2/50
The Drunken Spelunker’s Guide to Plato
Kathy Giuffre
I came across this little gem moments after I got my brand new
library card from the Boise Public Library as celebration of officially
becoming an Idaho resident.
For a brief semester during my freshman year of college, I
became a history/political science double major because of Plato and his cave,
so the incorporation of Greek philosophy was particularly attractive to me.
It tells the story of a small town girl, leaving for a
slightly less small town somewhere near the Smoky Mountains. There she starts
work at a local bar, The Cave, where she meets some eccentric and caring friends
who eventually become her family.
The language was beautiful, perhaps a tad ostentatious at times…as
though Giuffre was trying too hard to link the narrative to the Greeks.
Interspersed between main narrative scenes, the stories of Greek mythology and
philosophy seemed to serve as a metaphor
for the events to follow. But, it often felt as though the events were contrived
as a way to justify the use of the myth. As a result, it felt as though things
simply happened to characters and fell away. I can’t share without spoilers—and
there are certainly exceptions—but I wanted to see how those events or people
or circumstances affected their future selves a little bit more than I did.
Nonetheless, it was an enjoyable book.
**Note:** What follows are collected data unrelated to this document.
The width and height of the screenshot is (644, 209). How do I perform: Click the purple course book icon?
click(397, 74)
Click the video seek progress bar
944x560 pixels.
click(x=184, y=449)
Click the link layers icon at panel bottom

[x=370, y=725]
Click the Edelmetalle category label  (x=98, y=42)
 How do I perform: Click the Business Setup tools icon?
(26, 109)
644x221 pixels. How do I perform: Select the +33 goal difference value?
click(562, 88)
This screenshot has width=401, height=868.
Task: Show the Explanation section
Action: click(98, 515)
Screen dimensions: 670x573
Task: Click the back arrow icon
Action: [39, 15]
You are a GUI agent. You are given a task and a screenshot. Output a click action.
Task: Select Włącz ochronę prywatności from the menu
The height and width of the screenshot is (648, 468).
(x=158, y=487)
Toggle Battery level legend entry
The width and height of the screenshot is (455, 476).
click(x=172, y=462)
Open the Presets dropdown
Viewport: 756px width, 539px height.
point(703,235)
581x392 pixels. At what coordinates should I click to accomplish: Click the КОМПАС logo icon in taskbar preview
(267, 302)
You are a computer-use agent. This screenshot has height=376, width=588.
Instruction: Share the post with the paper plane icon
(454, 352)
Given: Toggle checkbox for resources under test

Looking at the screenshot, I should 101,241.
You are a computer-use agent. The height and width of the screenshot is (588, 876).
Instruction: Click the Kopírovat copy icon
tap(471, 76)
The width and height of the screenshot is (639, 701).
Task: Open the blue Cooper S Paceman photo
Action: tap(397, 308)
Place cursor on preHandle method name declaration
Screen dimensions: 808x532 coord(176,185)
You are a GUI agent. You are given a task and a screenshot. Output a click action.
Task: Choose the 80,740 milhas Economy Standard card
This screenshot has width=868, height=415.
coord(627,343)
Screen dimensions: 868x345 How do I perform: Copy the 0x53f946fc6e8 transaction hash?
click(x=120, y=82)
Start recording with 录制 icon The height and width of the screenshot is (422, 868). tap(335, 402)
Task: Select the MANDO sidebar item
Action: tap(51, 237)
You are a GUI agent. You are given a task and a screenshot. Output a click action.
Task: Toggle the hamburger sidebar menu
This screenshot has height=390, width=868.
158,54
A Southern
charmer—and not just because it took place in the South, but because the
storytelling made you feel like lounging on a wraparound porch, lazily swatting
flies and sipping on sweet tea.
“That summer, I was fearless. This is the prerogative of the
young. Later in life, you might have courage, which means doing things in spite
of your fears. But never again will you really be without fear—flying about the
world in wind-swept delight, close and closer to the sun, heedless of everything
that lies below. Maybe it is only ignorance, but it has a remarkable
resemblance to immortality, while it lasts.”